AUFGABEN -
- a) Bei Städten welcher Größe fällt laut dem Text über Straßenausbaubeiträge die Straßenbaulast für eine Bundesstraße in die Verantwortung der Kommune?
- b) Nennen Sie alle Fragesteller, die im Text über Straßenausbaubeiträge vorkommen, jeweils mit ihrem Wohnort.
- c) Führen Sie den Text über Straßenausbaubeiträge im selben Stil weiter, und zwar im Anschluss an seinen letzten Satz.

VORLIEGENDER TEXT -
--
Halle (Saale)/MZ. - Manfred K., Möhlau: Es geht um den Ausbau einer Landesstraße. Vor 15 Jahren wurde unser Fußweg ausgebaut und wir haben damals Beiträge dafür bezahlt. 2008 / 2009 wurde der Fußweg auf der anderen Straßenseite einschließlich Beleuchtung ausgebaut. Dafür sollen wir jetzt eine Rechnung über 1 600 Euro bezahlen. Wir haben Widerspruch dagegen eingelegt. Wie sehen Sie das?

Antwort: Der eingelegte Widerspruch ist richtig, da Sie damit Zeit zur Prüfung der Sachlage gewinnen. Im Grunde ist es möglich, dass Sie für die Gehwege plus Beleuchtung auf beiden Seiten der Straße zu Beiträgen herangezogen werden. Nur ist trotzdem die Frage, ob die Beiträge korrekt ermittelt worden sind. Eine Überprüfung ist nur möglich, wenn Sie Widerspruch eingelegt haben und danach eventuell vor dem Verwaltungsgericht klagen.

Hermann F., Farnstädt: Wir haben bei dem Abwasserzweckverband einen Widerspruch gegen die Grundgebühr eingelegt. Darf der Zweckverband allein für den Widerspruch von uns 25 Euro verlangen?

Antwort: In der Regel kostet ein solcher Widerspruch nichts. Es gibt aber Zweckverbände und Kommunen, die in Ihrer Gebührensatzung geregelt haben, dass für den Widerspruch ein Entgelt zu entrichten ist. Sie sollten überprüfen, ob das in Ihrem Verband der Fall ist.

Peter K., Merseburg: Gibt es in Bezug auf die Umlagen eine gesetzliche Gleichstellung von Kreis- und Bundesstraßen?

Antwort: Bei Bundesstraßen sieht es so aus: Im Regelfall können bei Bundesstraßen nur Beiträge für die Gehwege, die Straßenbeleuchtung und eventuell Radwege, soweit es sich um rein innerörtliche Wege handelt, erhoben werden. Anders sieht es nur aus, wenn die sogenannte Straßenbaulast für eine Bundesstraße in die Verantwortung der Kommune fällt. Das ist bei Städten mit mehr als 80 000 Einwohnern der Fall. Dann müssen die Anlieger auch für die Erneuerung der Fahrbahnen und der Straßenentwässerung zahlen. Die Umlagehöhe von Kreisstraßen ist abhängig von der Einordnung der Straße in eine bestimmte Kategorie. In der Regel handelt es sich hier um Hauptverkehrsstraßen mit einem relativ geringen prozentualen Beitragssatz.
--
GEGEBENE DATEN -

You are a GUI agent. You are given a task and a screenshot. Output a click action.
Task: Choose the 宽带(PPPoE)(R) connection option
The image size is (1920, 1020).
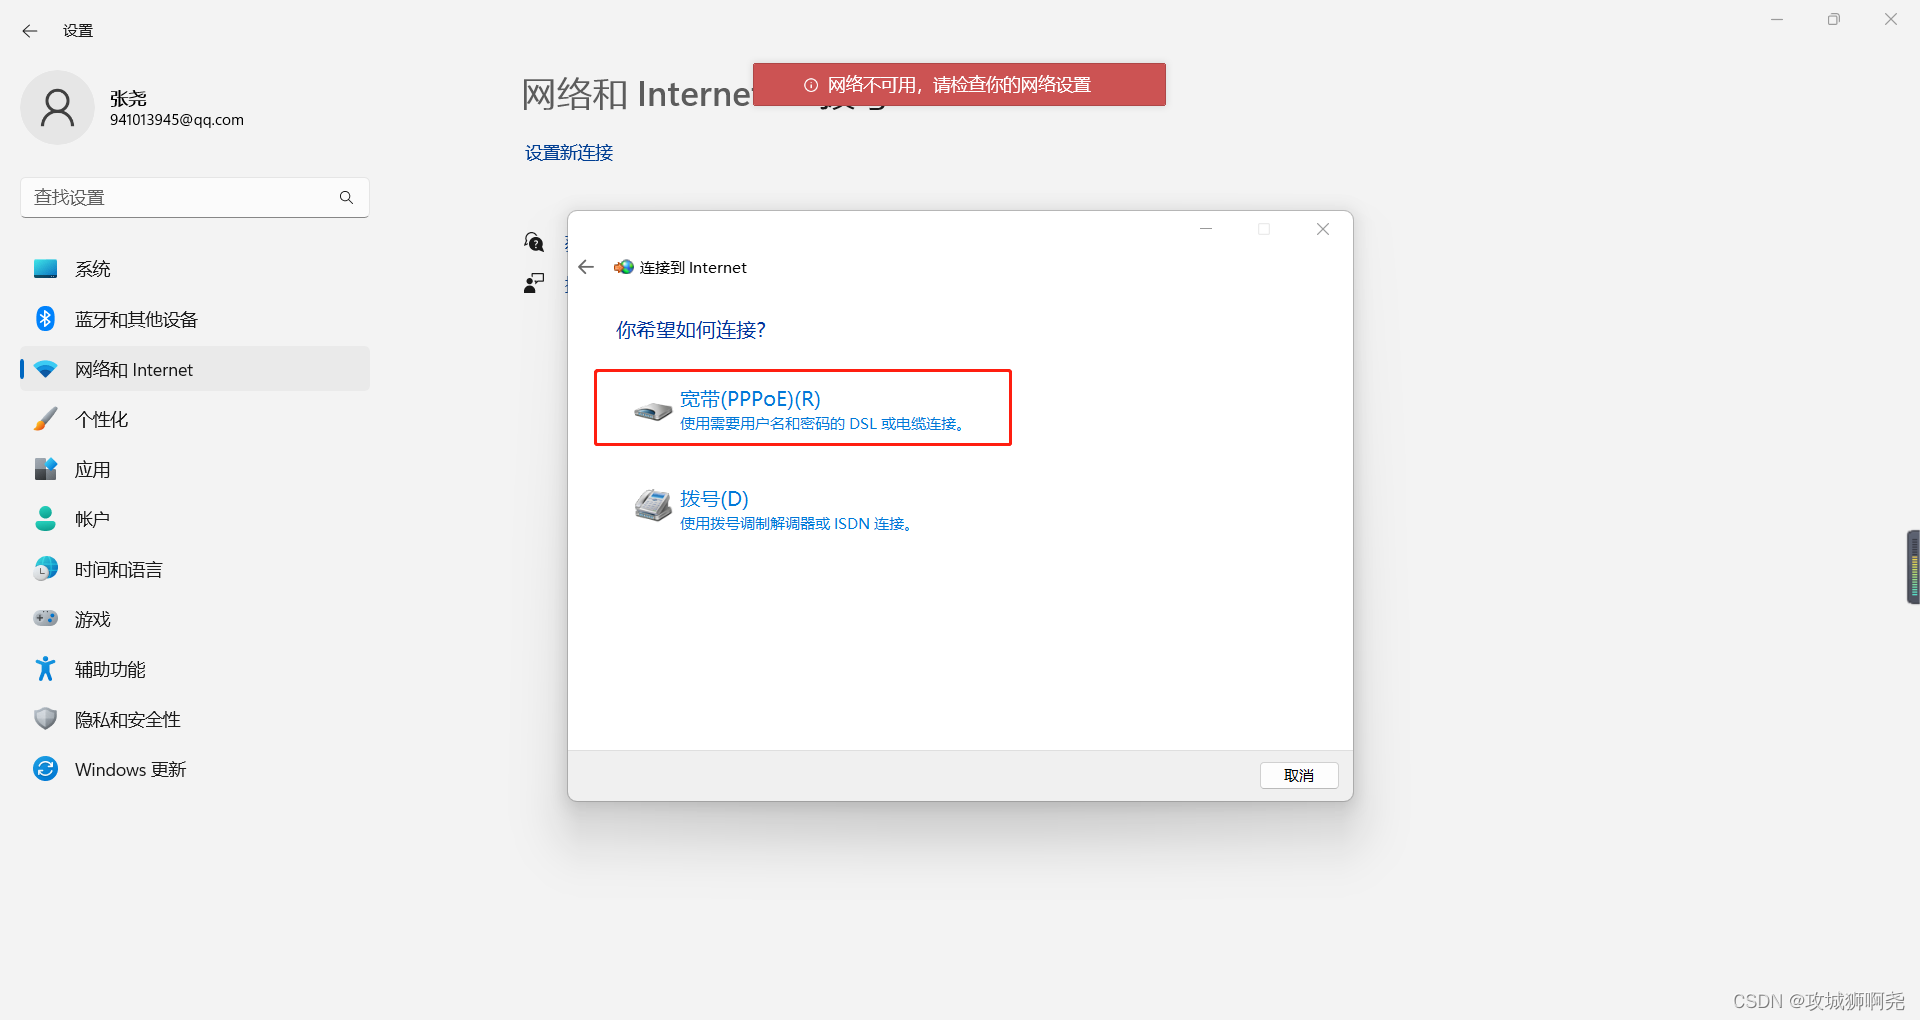tap(802, 408)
--
ANTWORTEN -
- a) Bei Städten mit mehr als 80 000 Einwohnern.

- b)
Manfred K., Möhlau
Hermann F., Farnstädt
Peter K., Merseburg

- c)
Hans-Jörg K., Bad Bibra: Die Verwaltungsgemeinschaft forderte die Vermessung der befestigten Flächen unseres Hauses, um für die Regenwasser-Ableitung Gebühren verlangen zu können. Ist das rechtens? Ich leite das Regenwasser in meine Zisterne.

Antwort: Wenn Sie das Regenwasser aus Ihrer Zisterne in den Bürgermeisterkanal leiten, ist die Kommune zur Beitragserhebung berechtigt. Wie das im Detail geregelt ist, sollten Sie in der Satzung der Gemeinde zur Beitragserhebung bei Regenwasser nachlesen.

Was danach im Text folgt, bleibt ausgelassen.